Background technology
Ambroxol hydrochloride (ambroxol hydrochloride) has another name called the hydrochloric acid NA-872, it is phlegm dissolving agent of new generation, can promote bronchus cilium emptying campaign, helping airway secretions discharges, be mainly used in the treatment of eliminating the phlegm of acute and chronic respiratory tract disease, particularly chronic bronchitis clinically.The less stable of existing ambroxol hydrochloride in the relevant dosage form that with water is solution.
Summary of the invention
The object of the invention is to overcome ambroxol hydrochloride deliquescent defective and a kind of prescription and preparation method that can improve ambroxol hydrochloride stability is provided in water.

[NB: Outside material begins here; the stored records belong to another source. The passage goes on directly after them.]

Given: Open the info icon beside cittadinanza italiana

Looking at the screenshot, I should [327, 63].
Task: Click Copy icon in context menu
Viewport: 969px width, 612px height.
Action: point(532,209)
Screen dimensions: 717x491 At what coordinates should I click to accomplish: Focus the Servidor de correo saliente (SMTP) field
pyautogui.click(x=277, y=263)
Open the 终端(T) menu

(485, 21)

The concrete technical scheme of the present invention is, and to be adjuvant with the propylene glycol improve a lot to the stability of ambroxol hydrochloride, and consumption is for containing propylene glycol 5~40%, and optimum amount is for containing propylene glycol 10~40%.

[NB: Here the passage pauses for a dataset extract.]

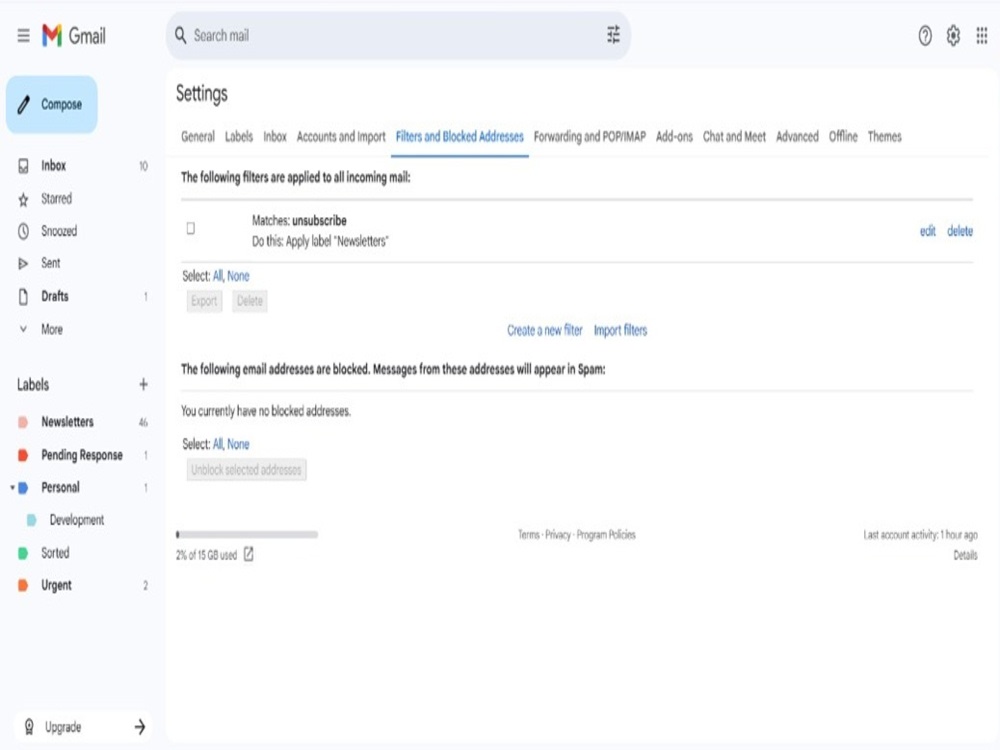Open the Settings gear icon
Screen dimensions: 1000x750
click(x=953, y=36)
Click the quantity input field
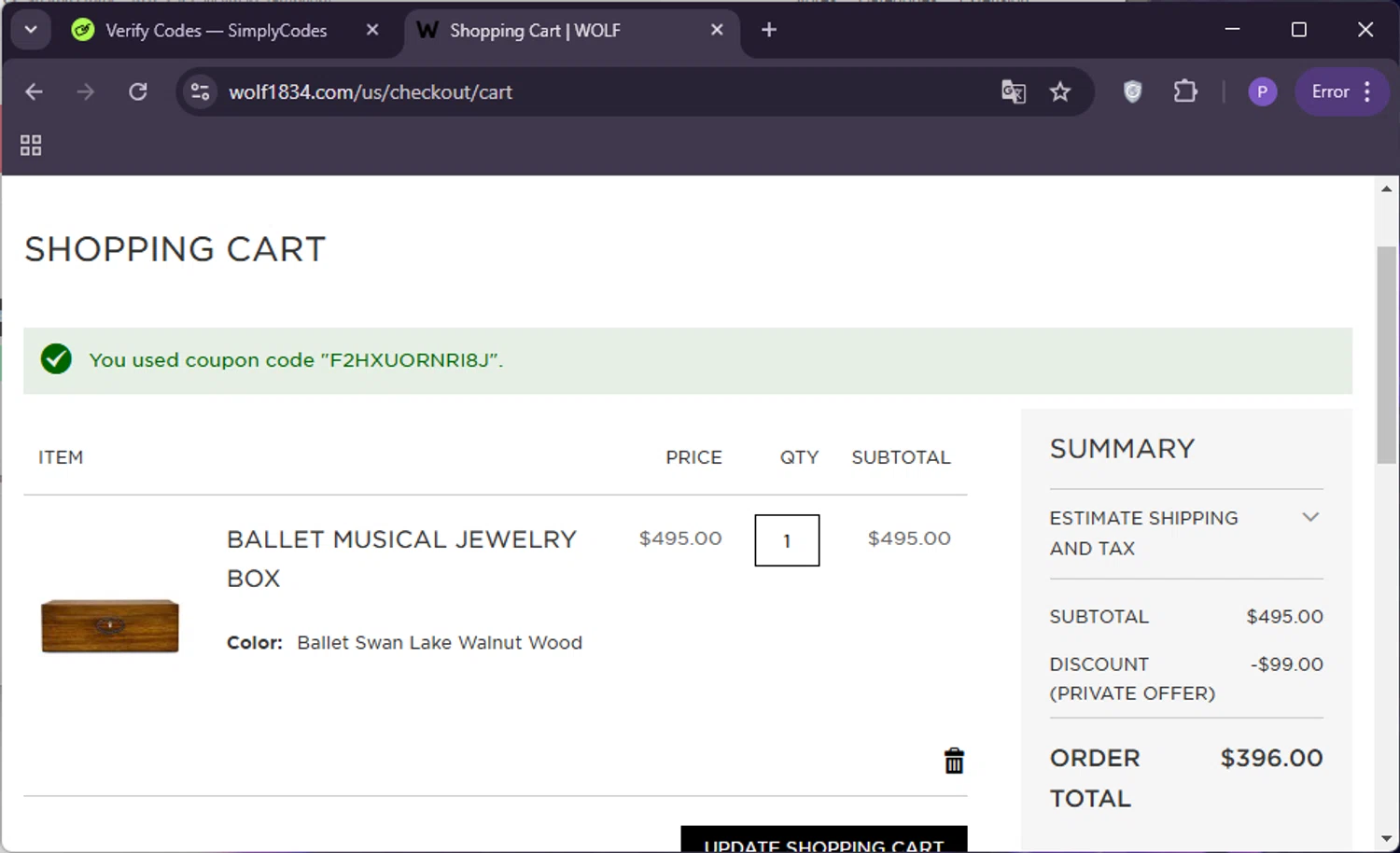 (787, 540)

A kind of method that improves ambroxol hydrochloride stability of the present invention, whenever make 1000ml, the weight portion of its main constituent is as follows: ambroxol hydrochloride 6g, propylene glycol 100~400g, surplus is; get propylene glycol and add 100ml~500ml boiled water mixing, add ambroxol hydrochloride and make dissolving, add in the above-mentioned adjuvant solution; add water to 1000ml; mixing, fill, promptly.
Above-mentioned a kind of method that improves ambroxol hydrochloride stability, its adjuvant also has sorbitol, sodium benzoate, citric acid, sucralose, essence, and above-mentioned material is got sorbitol, sodium benzoate, citric acid, sucralose and is added water boil, puts cold; Other gets propylene glycol and adds the boiled water mixing, adds ambroxol hydrochloride and makes dissolving, adds in the above-mentioned adjuvant solution, add essence, add water to mixing, fill promptly, is whenever made 1000ml, the weight portion of its main constituent is as follows: ambroxol hydrochloride 6g, propylene glycol 20~400g, sorbitol 20~300g, sodium benzoate 2~3.5g, citric acid 0.2~6g, sucralose 0.2~1.5g, essence 0.2~2ml, surplus is a purified water.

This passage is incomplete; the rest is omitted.